Going to look at another one today, what do you think of this? Sign says 88 CJ7 360 V8 automatic. I know the CJ ended in 86, so either he doesn't know jack, or it's a YJ with a CJ nose on it so he's calling it an 88 CJ. It appears to have only a half-cab softop with duster, no doors or backseat. Looks cool that way but I could only have a two seater for so long. Looks like half decent 33 all terrains which is good with me, as far as a running around tire, I'd get something different for plowing. 
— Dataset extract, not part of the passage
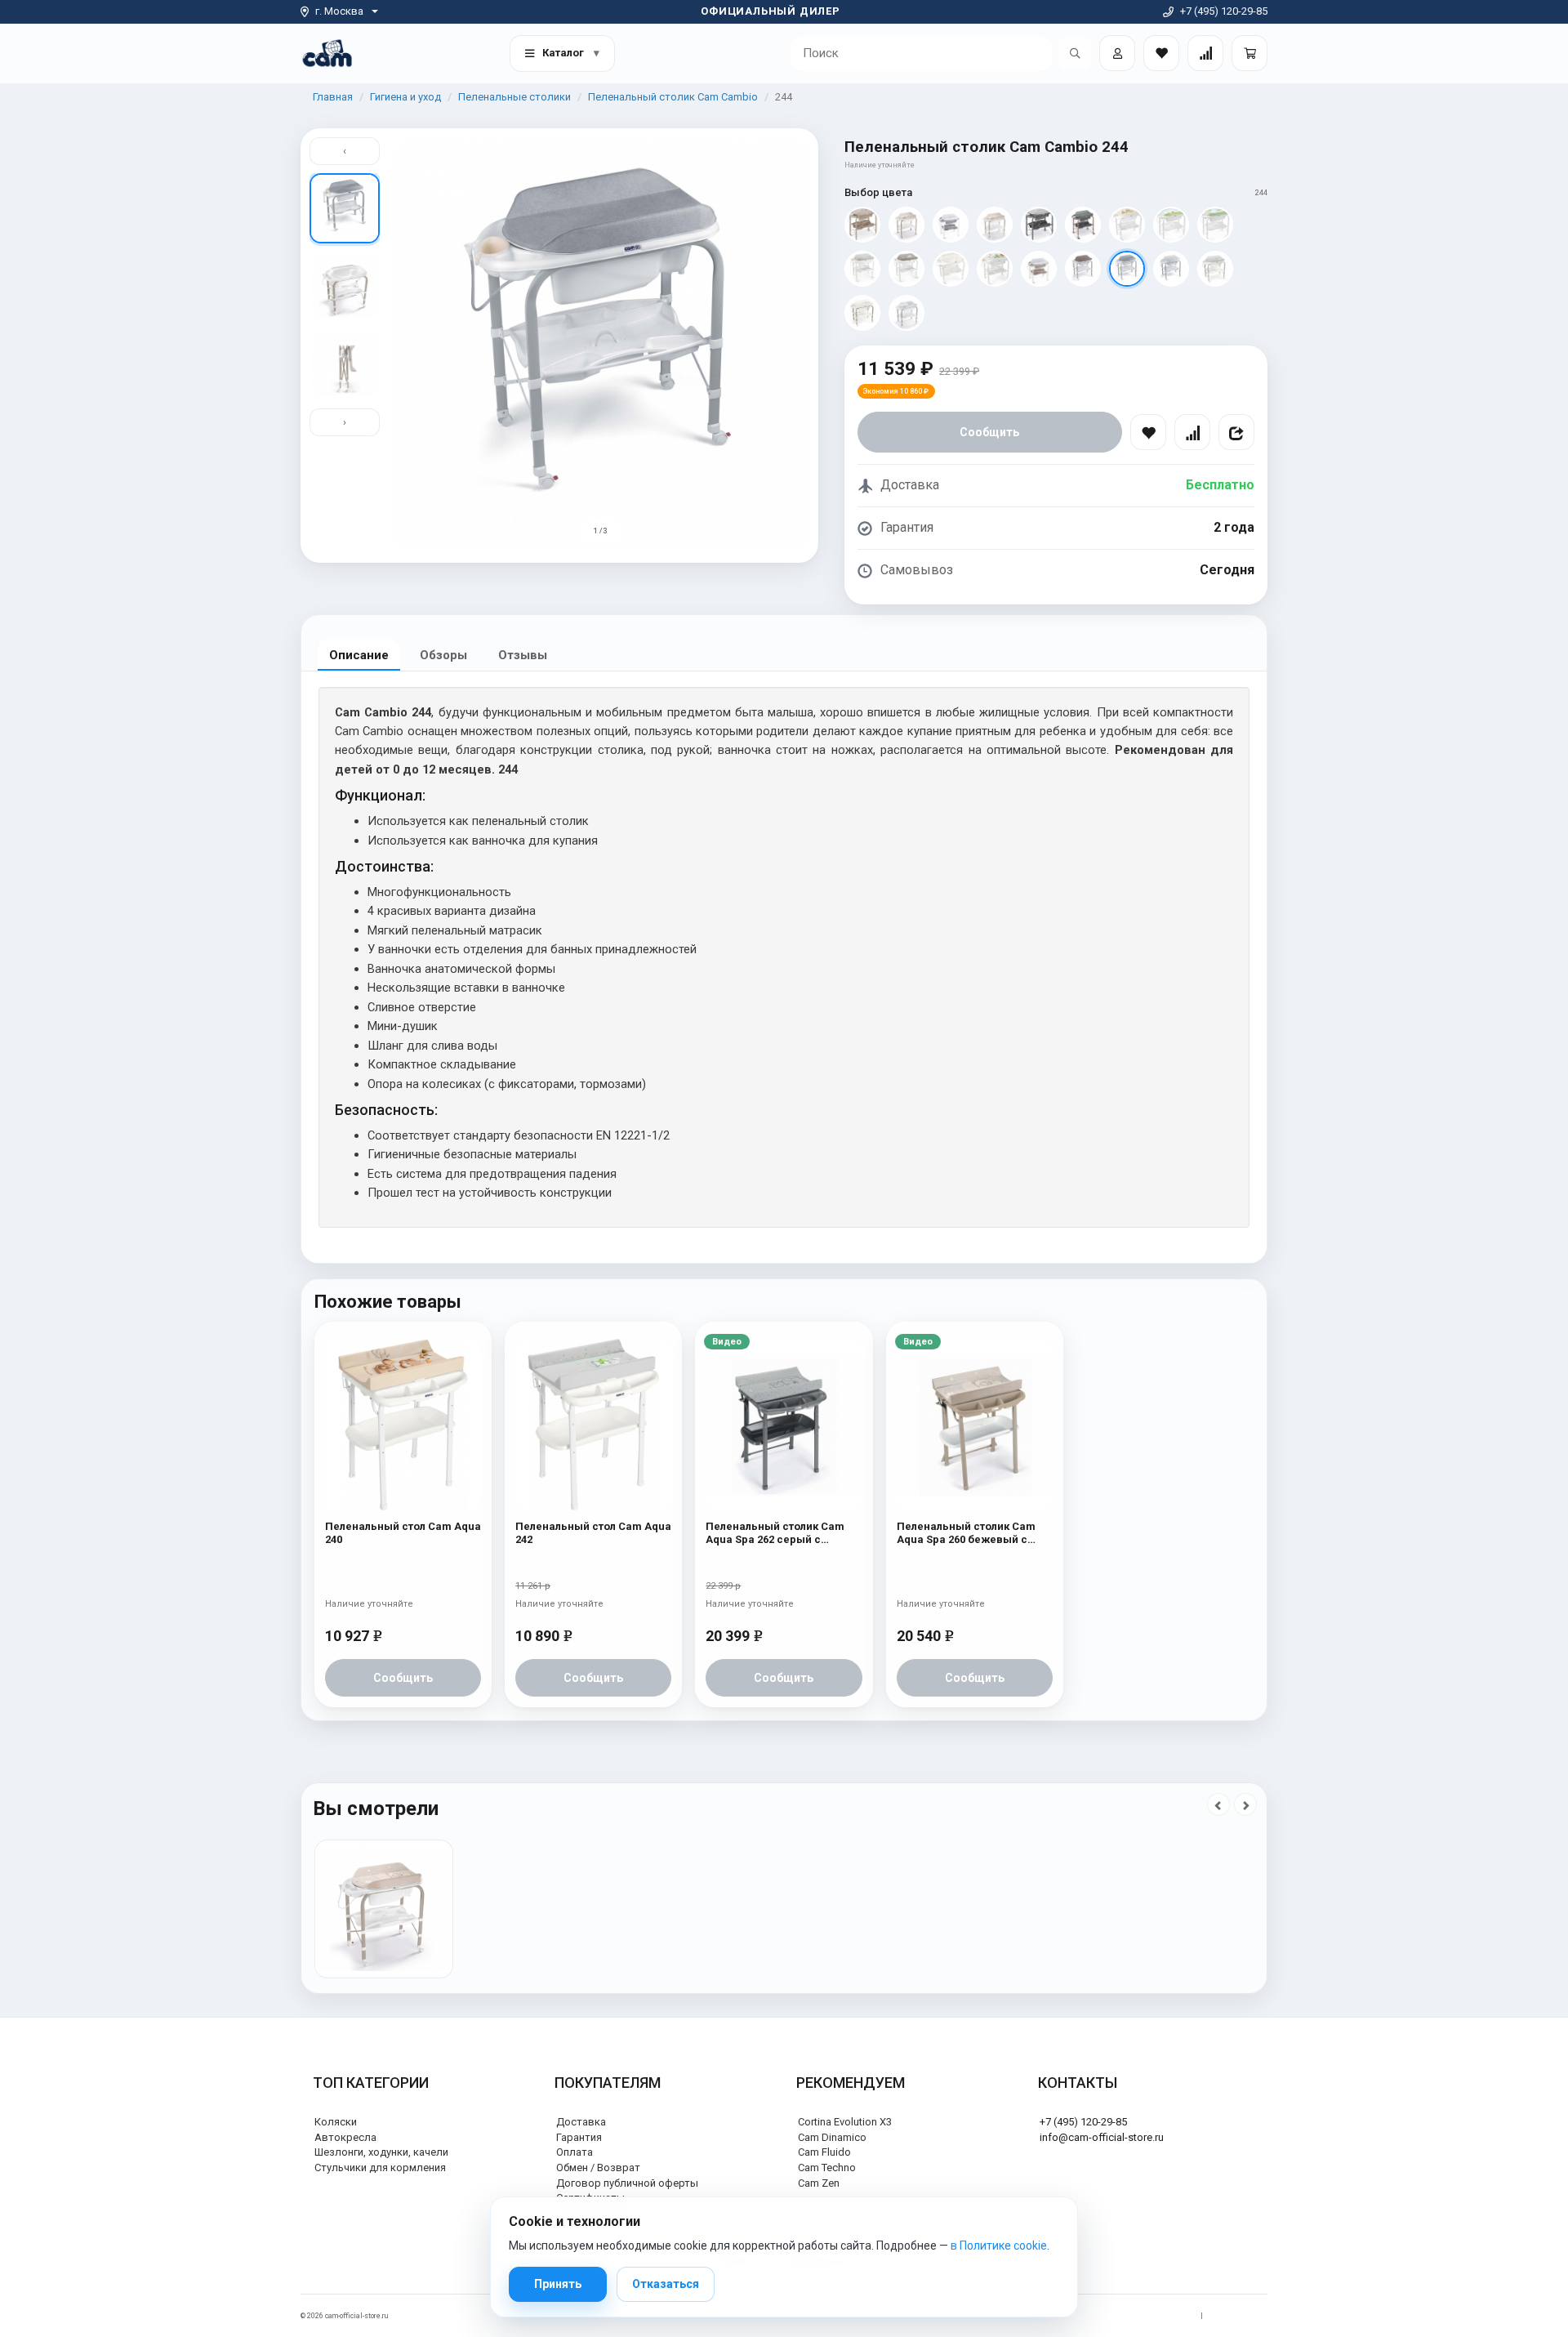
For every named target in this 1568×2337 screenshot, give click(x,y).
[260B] (906, 225)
I don't mind a thirsty V8, although the 4.2 is more than enough power. My concern is I'm not sure if the V8 means it has quadratrack, which I'm a little leery of. Seems like that's supposed to be a more problematic 4wd system, isn't it? Or full time 4wd or something? I forget. I'd like the V* for plowing, but again the 6 is probably more than enough and the 8 might be harder to keep cool plowing. If it is quadratrack it probably has better axles in it.
Hmmm


----------



## Detroitdan (Aug 15, 2005)

Well, looked at the "88" today, then talked to the guy on the phone. Motor looks to be built, it's a 360 with aluminum intake, edelbrock carb and headers, looks real nice. Chrysler trans, and I think a 300 case. Frame looks good, it's not a quadratrack (I guess they didn't even make them that late into the 80s) Took me about five minutes before I even realized it was a fiberglass tub. But it has a tailgate, which is different, most tubs I've seen don't have the gate. Roll bar has bars coming forward and down to the floor, I guess you'd call it a four point cage. Biggest thing I didn't like is the seats are a little ripped up and they don't belong in the vehicle, so I guess I'd throw them out and find some stock seats. 
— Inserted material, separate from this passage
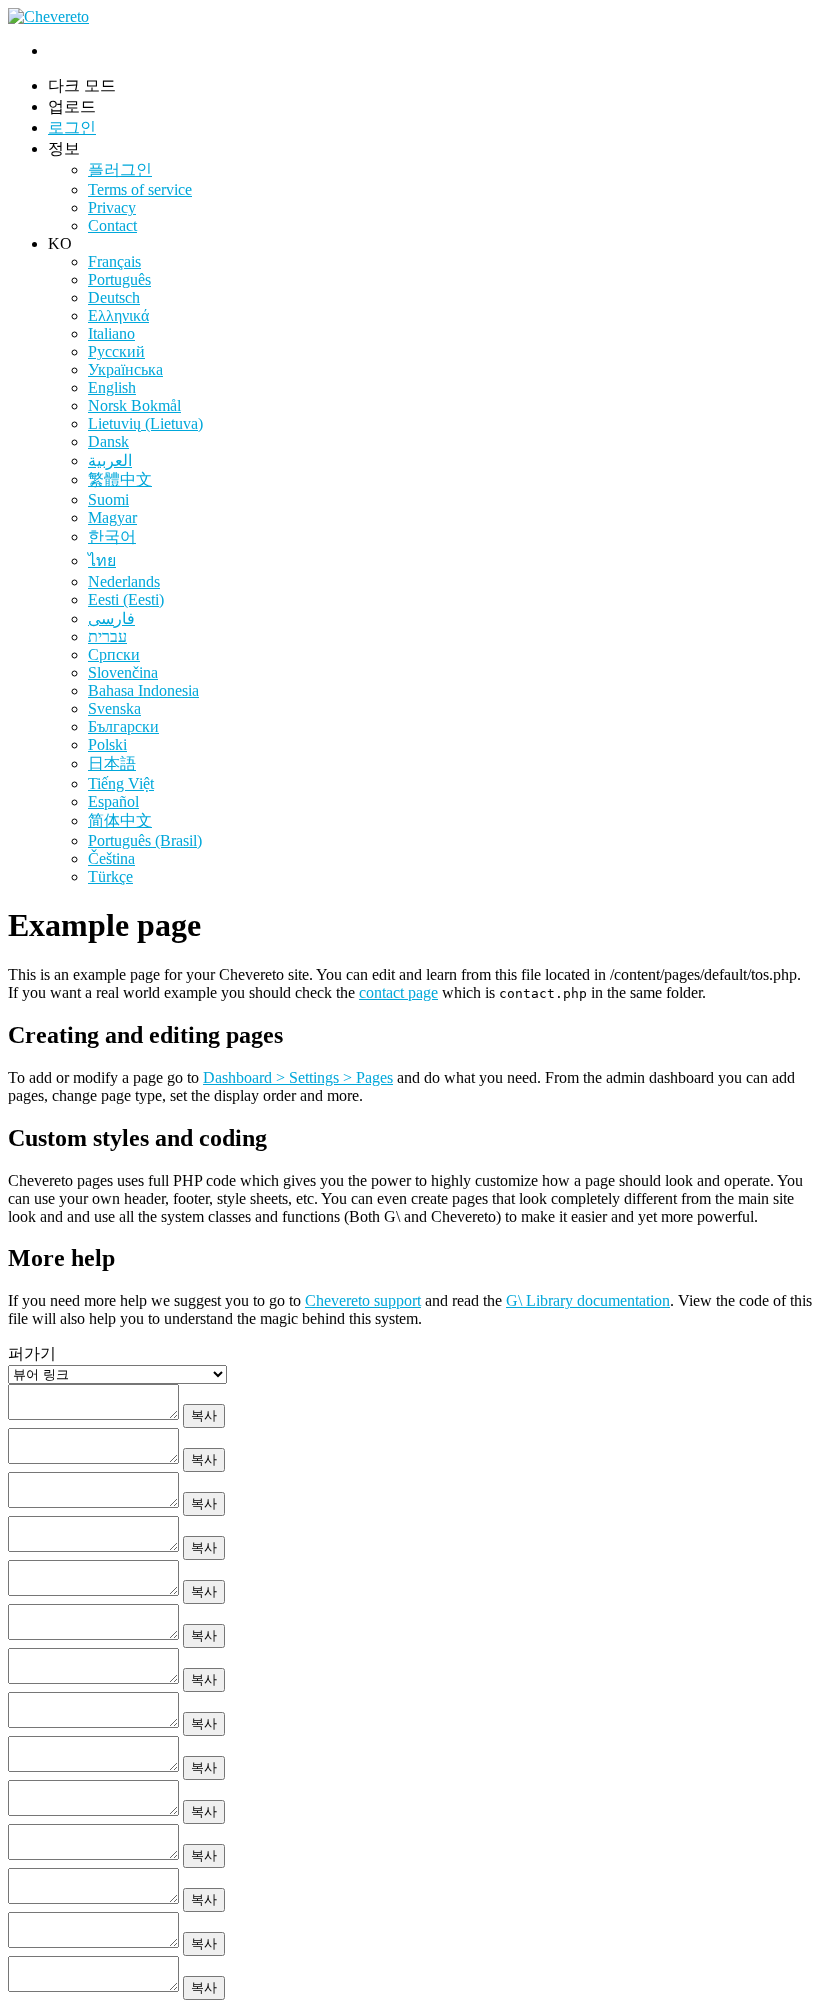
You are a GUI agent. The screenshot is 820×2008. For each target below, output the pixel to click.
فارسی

Guy said it needs a little tinkering, like plugs, wires and a tranny flush. I asked why he thought the tranny needed attention, he said 1-2 shift is good, then it seems to stay in 2nd too long. 
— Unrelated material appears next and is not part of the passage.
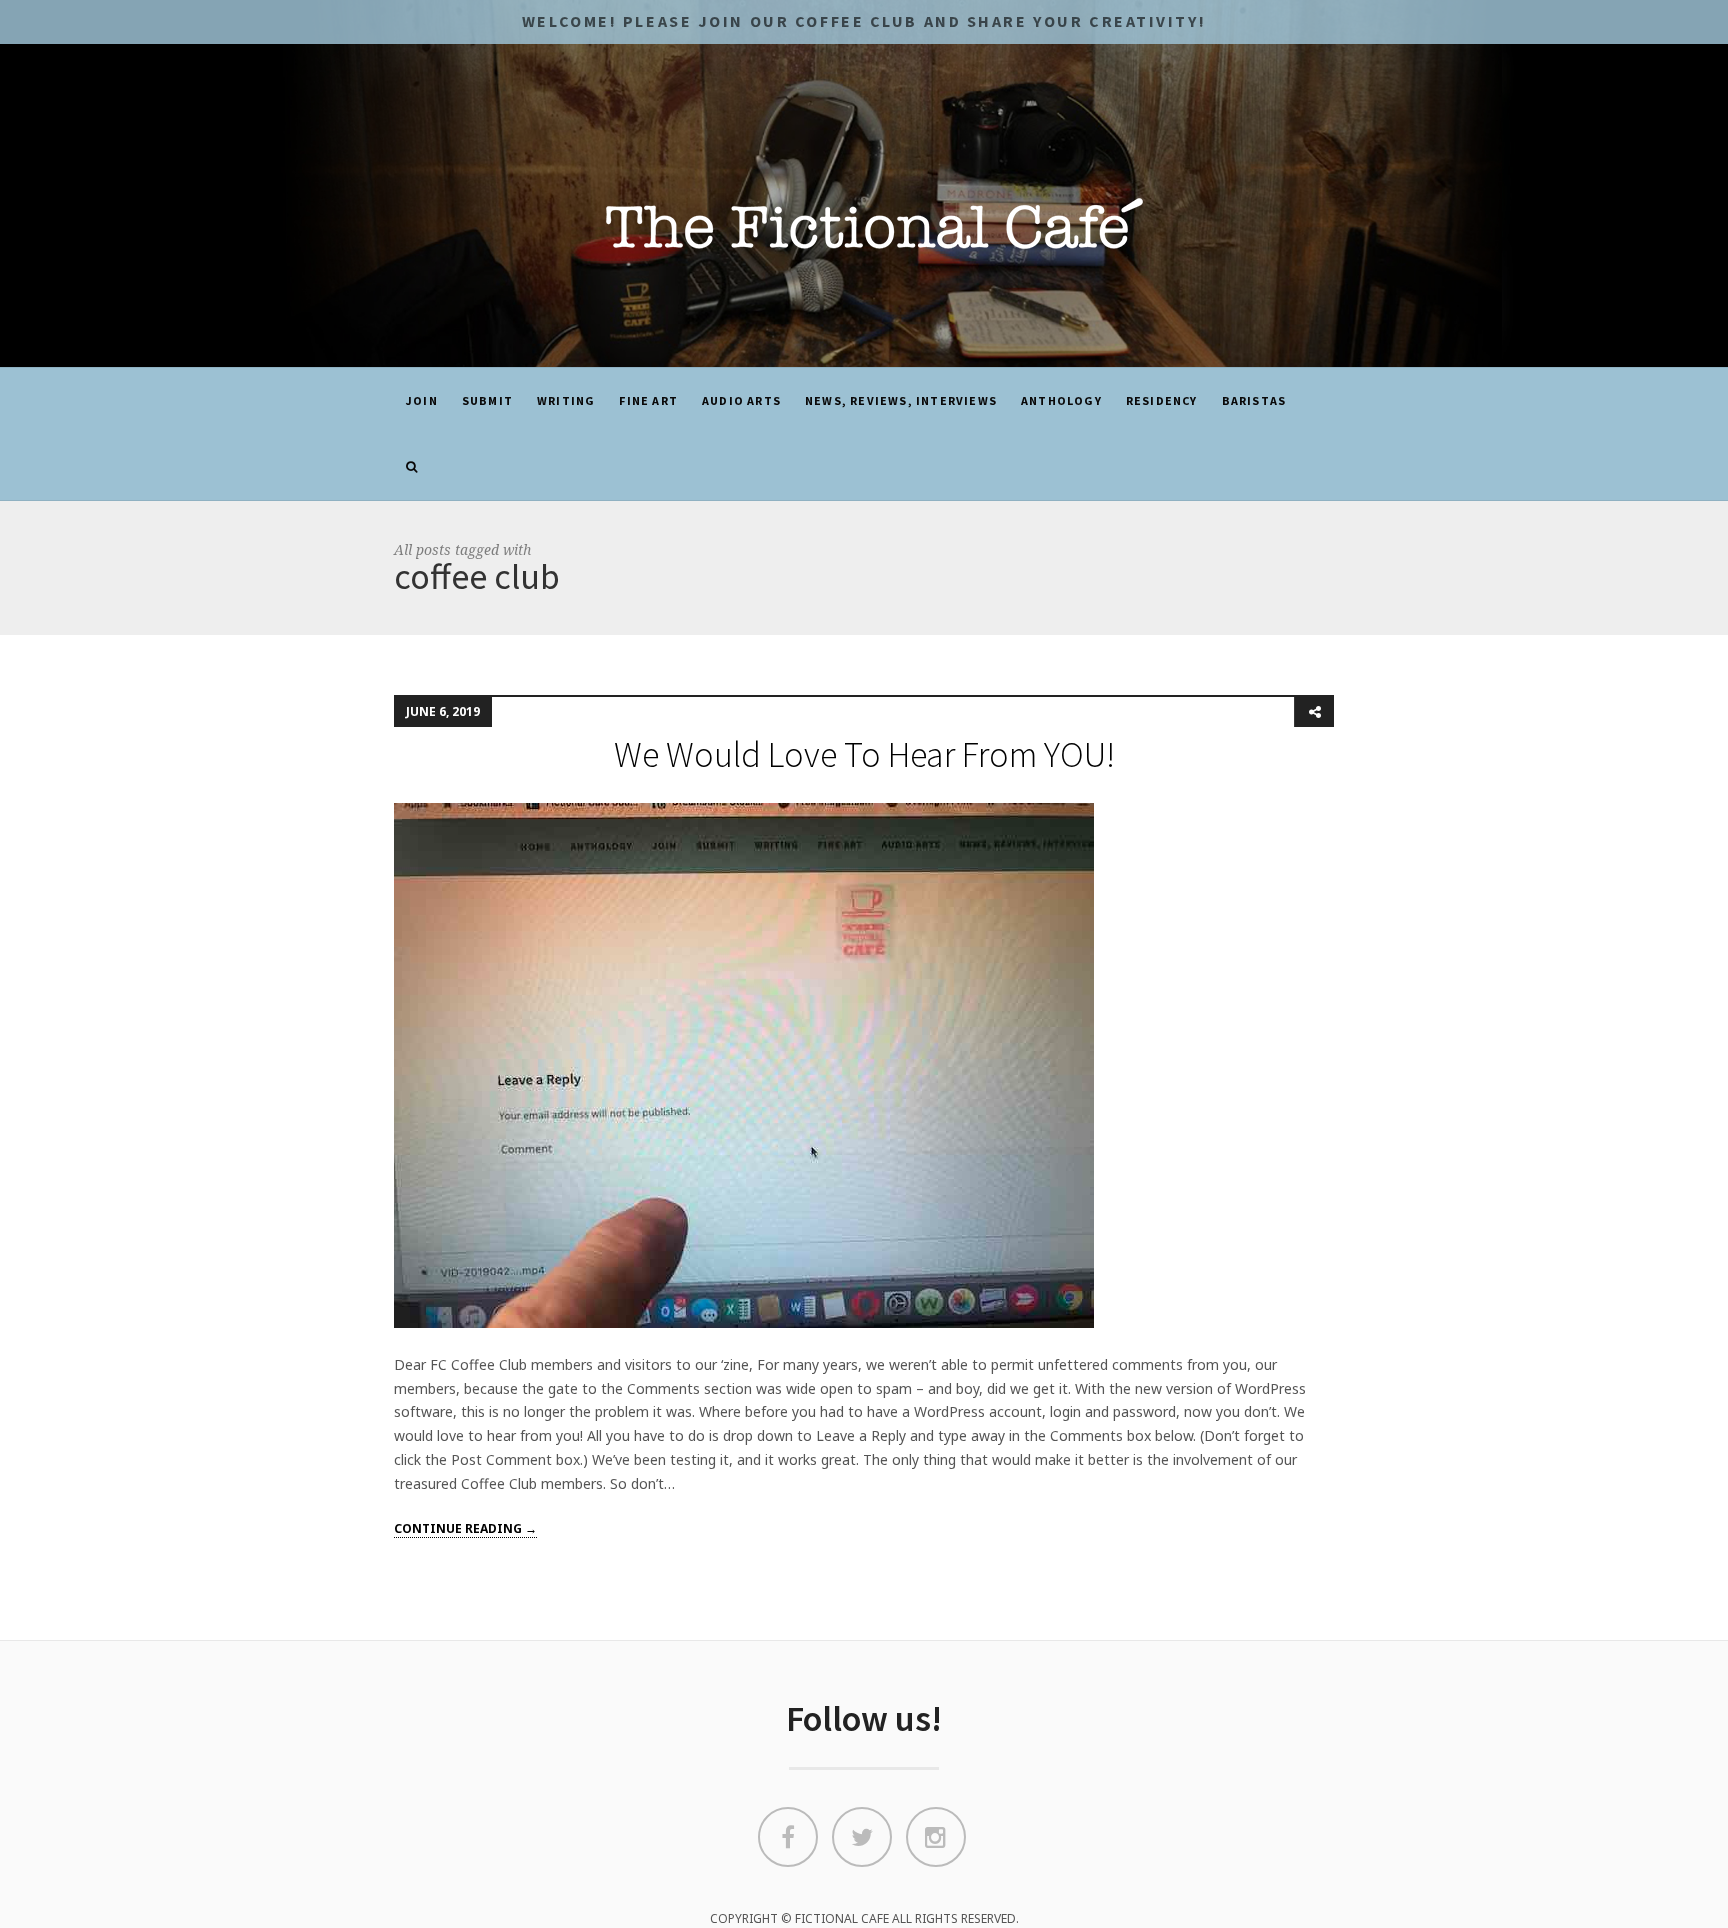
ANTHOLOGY (1061, 400)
He said he bought it to tow a boat, but it's scary towing so he wants to get rid of it. I can imagine towing much of anything would be scary behind a CJ. He's come down from $4200 gradually to $2500. I was hoping to stay under $2000 but he wouldn't go any lower than $2300. I kind of feel like it's worth it. Without driving it or hearing it yet, I can't make a decision, but it seems like the thing could be a real beast. It's only got a small shackle lift I think, with 31/11.50 tires.


----------